Feklka tersenyum. Ia menatap wajah cantik mamanya.
“Setelah menemui Elsi, aku akan segera pulang Ma. Mama jangan sedih ya.”
“Iya, hati-hati di jalan sayang, sampaikan salam mama buat Elsi.”
“Oke, Ma. Bye...”

***

Pukul 20.30
Hujan deras disertai petir menghiasi malam duka itu. Felka tidak datang menemui Elsi. Yang hadir hanyalah jilbab biru muda berlumuran darah yang diantarkan mama Felka dengan mata sembab. Jilbab biru muda yang akan diberikan kepada Elsi ikut terpental bersama tubuh Felka ketika kecelakaan maut itu terjadi. Sebelum nafas terakhir Felka berhembus, Felka menatap jilbab berlumuran darah dan mengucap nama Elsi.
Malam itu mulut Elsi terkatup. Tubuhnya seperti tak bernyawa. Ia tak tahu apa yang harus ia lakukan selain menangis. Pikirannya kosong. Senyum lenyap dari wajahnya. Hatinya terlalu sedih menerima kenyataan ini.

***

Setelah kepergian Felka, Elsi hanya fokus pada kuliah dan pekerjaannya sebagai cerpenis.
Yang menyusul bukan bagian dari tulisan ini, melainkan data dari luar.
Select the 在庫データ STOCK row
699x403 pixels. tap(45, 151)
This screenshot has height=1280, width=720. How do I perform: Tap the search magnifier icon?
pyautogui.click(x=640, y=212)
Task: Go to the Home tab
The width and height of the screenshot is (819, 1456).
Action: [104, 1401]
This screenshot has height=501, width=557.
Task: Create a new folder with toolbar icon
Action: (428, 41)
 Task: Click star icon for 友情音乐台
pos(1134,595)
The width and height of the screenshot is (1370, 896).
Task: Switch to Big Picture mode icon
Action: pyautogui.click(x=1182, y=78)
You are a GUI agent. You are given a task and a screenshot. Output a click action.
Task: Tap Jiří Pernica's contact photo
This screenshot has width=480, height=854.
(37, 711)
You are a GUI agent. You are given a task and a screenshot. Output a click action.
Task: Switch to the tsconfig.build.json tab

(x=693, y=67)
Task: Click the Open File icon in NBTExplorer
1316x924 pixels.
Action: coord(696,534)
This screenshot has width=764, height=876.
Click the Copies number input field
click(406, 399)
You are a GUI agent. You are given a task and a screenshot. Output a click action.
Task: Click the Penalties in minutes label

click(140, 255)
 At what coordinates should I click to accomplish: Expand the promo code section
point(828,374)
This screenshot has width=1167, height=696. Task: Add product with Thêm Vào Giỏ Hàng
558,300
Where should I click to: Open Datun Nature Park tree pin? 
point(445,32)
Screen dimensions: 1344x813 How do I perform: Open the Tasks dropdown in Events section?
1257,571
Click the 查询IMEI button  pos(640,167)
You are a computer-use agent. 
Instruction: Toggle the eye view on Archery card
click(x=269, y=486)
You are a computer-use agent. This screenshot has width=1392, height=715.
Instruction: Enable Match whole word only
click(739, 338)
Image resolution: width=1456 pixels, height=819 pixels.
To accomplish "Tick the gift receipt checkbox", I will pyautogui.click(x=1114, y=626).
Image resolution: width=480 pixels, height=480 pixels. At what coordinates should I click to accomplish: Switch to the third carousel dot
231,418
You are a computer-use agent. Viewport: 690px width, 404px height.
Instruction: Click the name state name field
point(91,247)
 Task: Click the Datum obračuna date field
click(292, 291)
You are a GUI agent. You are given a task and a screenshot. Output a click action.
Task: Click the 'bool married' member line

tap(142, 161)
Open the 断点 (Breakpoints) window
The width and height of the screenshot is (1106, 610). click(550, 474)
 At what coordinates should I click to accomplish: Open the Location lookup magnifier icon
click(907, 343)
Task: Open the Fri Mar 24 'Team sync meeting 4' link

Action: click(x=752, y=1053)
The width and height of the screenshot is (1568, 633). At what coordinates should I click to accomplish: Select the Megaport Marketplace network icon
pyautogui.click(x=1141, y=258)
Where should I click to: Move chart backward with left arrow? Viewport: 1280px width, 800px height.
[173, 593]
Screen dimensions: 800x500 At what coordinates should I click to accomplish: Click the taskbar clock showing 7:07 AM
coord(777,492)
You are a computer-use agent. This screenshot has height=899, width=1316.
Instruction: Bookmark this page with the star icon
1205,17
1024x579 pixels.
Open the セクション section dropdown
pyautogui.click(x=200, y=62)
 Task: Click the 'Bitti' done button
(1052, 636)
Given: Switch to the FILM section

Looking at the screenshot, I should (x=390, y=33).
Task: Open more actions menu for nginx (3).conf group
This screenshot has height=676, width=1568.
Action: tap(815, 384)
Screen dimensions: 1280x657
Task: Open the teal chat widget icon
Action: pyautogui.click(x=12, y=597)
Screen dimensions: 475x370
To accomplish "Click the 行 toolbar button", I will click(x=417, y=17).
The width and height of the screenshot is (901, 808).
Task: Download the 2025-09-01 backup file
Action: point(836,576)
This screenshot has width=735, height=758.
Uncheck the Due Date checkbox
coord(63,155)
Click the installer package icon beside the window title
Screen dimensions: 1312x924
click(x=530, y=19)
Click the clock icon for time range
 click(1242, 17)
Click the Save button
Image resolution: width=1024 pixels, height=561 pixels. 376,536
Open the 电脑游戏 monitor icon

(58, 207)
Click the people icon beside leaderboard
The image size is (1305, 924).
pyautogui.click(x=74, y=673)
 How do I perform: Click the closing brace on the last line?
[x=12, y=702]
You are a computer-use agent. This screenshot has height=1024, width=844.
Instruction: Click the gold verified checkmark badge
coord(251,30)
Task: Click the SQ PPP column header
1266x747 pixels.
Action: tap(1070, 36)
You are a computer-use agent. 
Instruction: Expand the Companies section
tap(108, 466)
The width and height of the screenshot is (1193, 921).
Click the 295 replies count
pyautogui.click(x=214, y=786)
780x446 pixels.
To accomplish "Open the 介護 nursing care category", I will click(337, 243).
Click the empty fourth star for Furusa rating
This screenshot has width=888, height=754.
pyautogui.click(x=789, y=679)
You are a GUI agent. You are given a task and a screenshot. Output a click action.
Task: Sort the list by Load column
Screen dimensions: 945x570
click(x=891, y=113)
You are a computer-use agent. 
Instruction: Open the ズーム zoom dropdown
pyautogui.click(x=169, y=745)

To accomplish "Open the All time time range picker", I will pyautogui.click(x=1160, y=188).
Ia enggan memikirkan lelaki lain, karena hatinya sudah hilang seiring dengan kepergian Felka.

***

10 Maret 2006
Malam ini hujan turun lagi. Elsi menatap rintik hujan dari balik jendela kamarnya. Dan malam-malam 10 Maret selanjutnya juga begitu. Felka tetap tertanam di hatinya, tak tergantikan oleh siapapun. Ia benci warna merah muda karena Felka tidak menyukai warna itu. Felka menyukai warna biru muda... begitupun Elsi.